My breath caught as he knelt.

“Ari, there are a million words I could say to you to convey my undying, unyielding love. I could write an entire book on how much I care for you.” He swallowed.

“But truthfully, we’ve already had enough time stolen from us, and I want to use every second we have left just being together the way we always should have been. ”

I covered my lips, eyes blurring the vision of him knelt before me.

“I’ve loved you through time and distance and mistakes,” he said, voice steady even as emotion lined every word. “We were torn apart by circumstance, by fear, by choices we thought were necessary. But we found our way back. We fought for our second chance. And we earned it.”

He held up the straw wrapper ring with a grin.

“It’s always been you, Ari. And it will always be you. I want you to pick your own ring. I want us to do it together. I want you to know that now, and forevermore, your life and all the big decisions that come with it are yours to mold.”

My heart burst with what those words implied, with how this man knew me better than anyone.

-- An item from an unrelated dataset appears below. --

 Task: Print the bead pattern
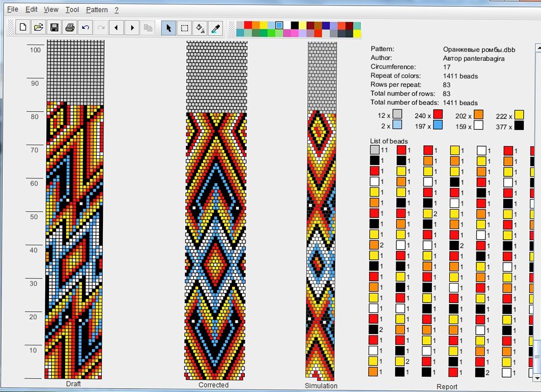(70, 28)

“I can’t wait for what comes next for us. I dream about what a great mother you will be, about how you’ll continue to do good to everyone you come in contact with. But before we expand our family, I want to make ours official.”

Tears streamed down my face as I nodded, laughing through the ache in my chest.

“Yes,” I whispered. “Yes, Shane.”

“I didn’t ask you yet.”

“Well, hurry up!”

He chuckled, pulling my scarred hand to his lips for a kiss before he reached for my left hand and held fast to it. “Ariana, will you marry me?”

“Yes. In this lifetime and every one after it, yes!”

As he slipped the ring onto my finger, I felt it — peace. True, unfiltered, unwavering peace, the kind that only comes after surviving something that tried to break you, and choosing to rebuild despite all the hurdles you faced in the process.

We’d lost so many years, so much time, so much love. But when it really came down to it, none of that mattered.

We weren’t defined by what we’d lost.

We were defined by what we chose to give.

Standing there in our kitchen, sunlight warming my skin, the future stretching open in front of us, I knew we’d give this life all we had.

And that was more than enough for me.